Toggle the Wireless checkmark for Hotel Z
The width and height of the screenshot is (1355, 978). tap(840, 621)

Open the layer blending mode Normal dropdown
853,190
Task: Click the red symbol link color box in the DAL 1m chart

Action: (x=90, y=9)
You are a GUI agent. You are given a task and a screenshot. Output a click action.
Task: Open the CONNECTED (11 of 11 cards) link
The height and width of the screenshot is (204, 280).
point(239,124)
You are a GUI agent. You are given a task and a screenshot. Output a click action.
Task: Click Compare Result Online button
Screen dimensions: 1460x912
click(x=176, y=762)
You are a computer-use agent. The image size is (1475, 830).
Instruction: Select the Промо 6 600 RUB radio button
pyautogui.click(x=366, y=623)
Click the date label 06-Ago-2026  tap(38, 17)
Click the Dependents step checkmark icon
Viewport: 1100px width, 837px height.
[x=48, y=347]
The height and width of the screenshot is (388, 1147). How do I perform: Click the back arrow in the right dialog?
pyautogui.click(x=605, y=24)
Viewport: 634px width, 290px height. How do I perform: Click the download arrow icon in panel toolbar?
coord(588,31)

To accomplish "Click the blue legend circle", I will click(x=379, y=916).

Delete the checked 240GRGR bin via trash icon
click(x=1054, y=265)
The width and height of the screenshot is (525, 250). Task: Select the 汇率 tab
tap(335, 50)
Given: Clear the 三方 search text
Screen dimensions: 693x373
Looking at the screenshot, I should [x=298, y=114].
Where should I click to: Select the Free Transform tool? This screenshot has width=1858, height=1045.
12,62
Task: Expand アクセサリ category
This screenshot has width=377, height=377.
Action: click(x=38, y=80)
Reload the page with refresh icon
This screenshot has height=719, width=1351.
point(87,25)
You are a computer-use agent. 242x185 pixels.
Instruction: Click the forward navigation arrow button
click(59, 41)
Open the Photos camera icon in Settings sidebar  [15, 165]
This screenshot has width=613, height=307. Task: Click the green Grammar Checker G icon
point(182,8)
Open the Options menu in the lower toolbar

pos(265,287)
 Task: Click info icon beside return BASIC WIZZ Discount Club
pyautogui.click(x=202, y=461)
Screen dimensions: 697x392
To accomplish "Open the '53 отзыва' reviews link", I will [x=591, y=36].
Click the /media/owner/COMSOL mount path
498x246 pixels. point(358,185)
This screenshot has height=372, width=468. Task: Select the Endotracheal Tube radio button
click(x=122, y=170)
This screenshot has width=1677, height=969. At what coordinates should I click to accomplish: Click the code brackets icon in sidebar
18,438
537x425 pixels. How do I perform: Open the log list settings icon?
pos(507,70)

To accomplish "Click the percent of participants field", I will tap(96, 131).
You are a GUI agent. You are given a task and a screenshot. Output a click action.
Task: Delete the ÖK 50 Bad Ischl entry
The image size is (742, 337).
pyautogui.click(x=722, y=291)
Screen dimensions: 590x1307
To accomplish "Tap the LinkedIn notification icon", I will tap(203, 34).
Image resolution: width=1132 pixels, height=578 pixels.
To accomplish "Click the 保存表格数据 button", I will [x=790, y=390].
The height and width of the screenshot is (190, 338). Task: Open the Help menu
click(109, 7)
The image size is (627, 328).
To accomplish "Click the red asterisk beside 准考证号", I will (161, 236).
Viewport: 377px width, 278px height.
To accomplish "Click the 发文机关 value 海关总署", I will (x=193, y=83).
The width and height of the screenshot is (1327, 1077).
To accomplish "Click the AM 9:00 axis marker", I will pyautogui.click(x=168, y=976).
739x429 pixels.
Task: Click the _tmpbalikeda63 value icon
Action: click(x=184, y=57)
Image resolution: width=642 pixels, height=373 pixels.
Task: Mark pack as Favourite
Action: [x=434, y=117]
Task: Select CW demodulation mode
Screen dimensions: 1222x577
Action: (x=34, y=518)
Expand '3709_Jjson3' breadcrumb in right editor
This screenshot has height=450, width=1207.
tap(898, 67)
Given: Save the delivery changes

- The exercise: Could you give the lines from the line with "Click the /media/owner/COMSOL mount path" to the line with "will tap(96, 131)." again, replacing "radio button" with "option button" and keeping everything else the same?

- Final answer:
Click the /media/owner/COMSOL mount path
498x246 pixels. point(358,185)
This screenshot has height=372, width=468. Task: Select the Endotracheal Tube option button
click(x=122, y=170)
This screenshot has width=1677, height=969. At what coordinates should I click to accomplish: Click the code brackets icon in sidebar
18,438
537x425 pixels. How do I perform: Open the log list settings icon?
pos(507,70)

To accomplish "Click the percent of participants field", I will tap(96, 131).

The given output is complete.